In the interest of full disclosure, this article was not written by a lawyer, nor should this article be viewed as legal advice – rather as a series of examples of what various companies are doing to ensure they have informed consent as it relates to onsite tracking activities.
— Updated May 7, 2018 —
Since the beginning of 2018 (and even earlier in some cases!) your inbox and social feeds have likely been inundated with articles about the General Data Protection Regulation (GDPR), with some proclaiming it to be the end of days, and others that appear to be excited and optimistic about the future. While GDPR is a European regulation, it is designed to protect EU citizens no matter where in the world the website is based. Additionally, from a US-centric perspective, we should not be waiting for regulation to move towards user consent for data capture. Rather, we should proactively approach the future and embrace user consent for on-site tracking activities. If you’re not familiar with GDPR and all that it entails, this article provides a great overview!
While the majority of US sites are still lacking any kind of user consent or even basic cookie notification, there are several websites from various countries that have already made the move that can be seen in the examples provided below.
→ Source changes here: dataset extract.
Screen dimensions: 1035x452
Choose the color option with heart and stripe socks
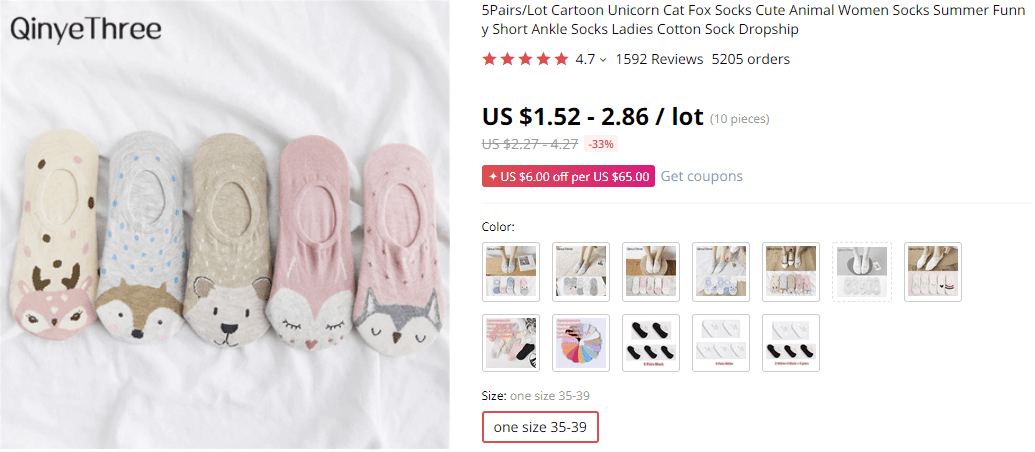(x=933, y=271)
The people over at Google are pulling out all the stops when it comes to showing their attitude towards regulatory compliance and implemented a Cookie Consent window several months ago. When you click through to “See Details,” users see a video explaining cookies in a way the general public can understand, and they provide further resources on what they are doing to protect your data. Nice work, Google!
Cookie Consent by Insite is a UK-based organization that, you guessed it, provides cookie consent tracking guidelines (including customizable code for your own consent box) as well as other on site usability notifications. When a user looks to “Learn More,” they are sent to https://cookiesandyou.com/ which, similar to the content provided by Google, avoids using legalese and presents the information in terms everyone can understand. In fact, they even claim they made the website so their Mums could understand what cookies are. How sweet.
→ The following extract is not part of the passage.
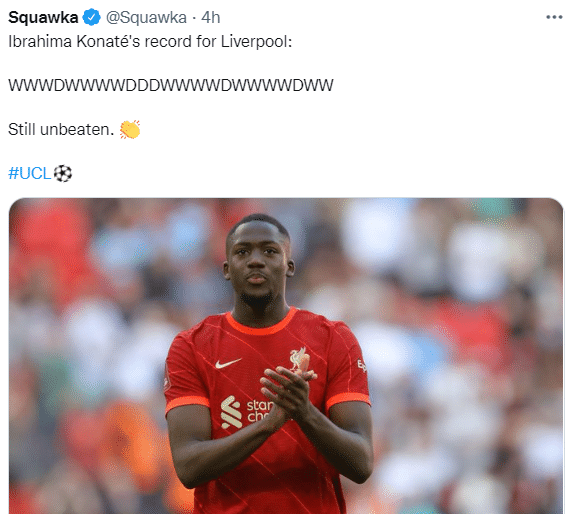Click the blue verified badge next to Squawka

tap(91, 17)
Cookiebot is a Danish organization that was specifically created for GDPR compliance. They have the biggest User Consent box we’ve ever seen. While this is informative, it could also be overwhelming for the common user when various types of cookies are displayed that the user may have never heard of, like that 29-day Rubicon Project cookie we noticed! Here’s an expanded view of the consent box:
Before making any kind of policy around GDPR compliance, be sure to speak with your legal counsel and avoid taking legal advice from blogs online. While there are many organizations out there with good intentions, there is also a lot of misinformation floating around and it’s important to protect your organization moving forward as the penalties for violating the law have the potential to be significant!